From a regulatory perspective, this design is not conservative; rather, it links technical capabilities with regulatory obligations: you may not need to verify every user’s identity, but you must have the ability to control risks. Otherwise, you must revert to the most basic method—conducting KYC.
This is also the key point this article aims to clarify:
"Do stablecoin holders need KYC?" is not a one-size-fits-all question, but rather depends on whether the issuer's risk control capabilities are trustworthy.
Conclusion: Regulation is clear, technology must deliver
The regulation of stablecoins is not about stifling technology but about establishing a clear red line:
You can choose technical solutions to replace real-name verification, but you cannot evade the responsibility of risk control.
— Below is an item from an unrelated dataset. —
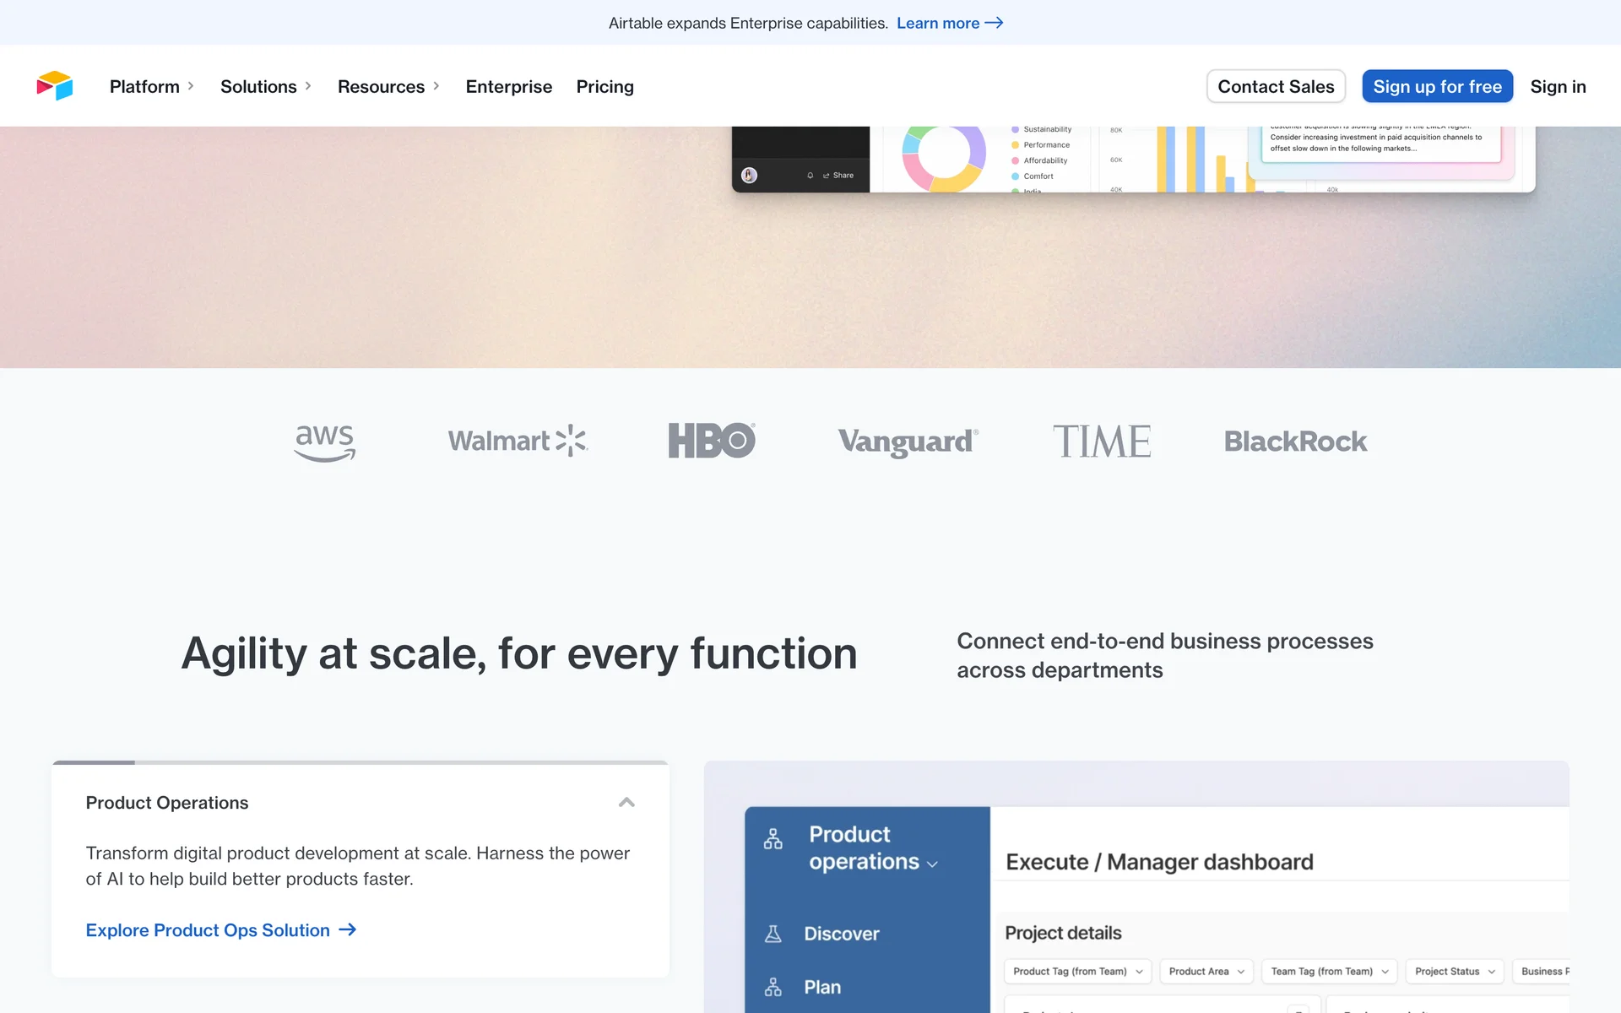Open the Pricing page

coord(604,86)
For issuers, the most critical question is not "Should we conduct KYC?" but rather—do you have the capability to convince the HKMA that you can forgo it?
Under the principle of "same activities, same risks, same regulation," stablecoins, as quasi-payment tools, are moving towards compliance requirements similar to those of traditional finance. For Web3 projects, this is not the end but a new beginning: regulation is clear, and technology must deliver.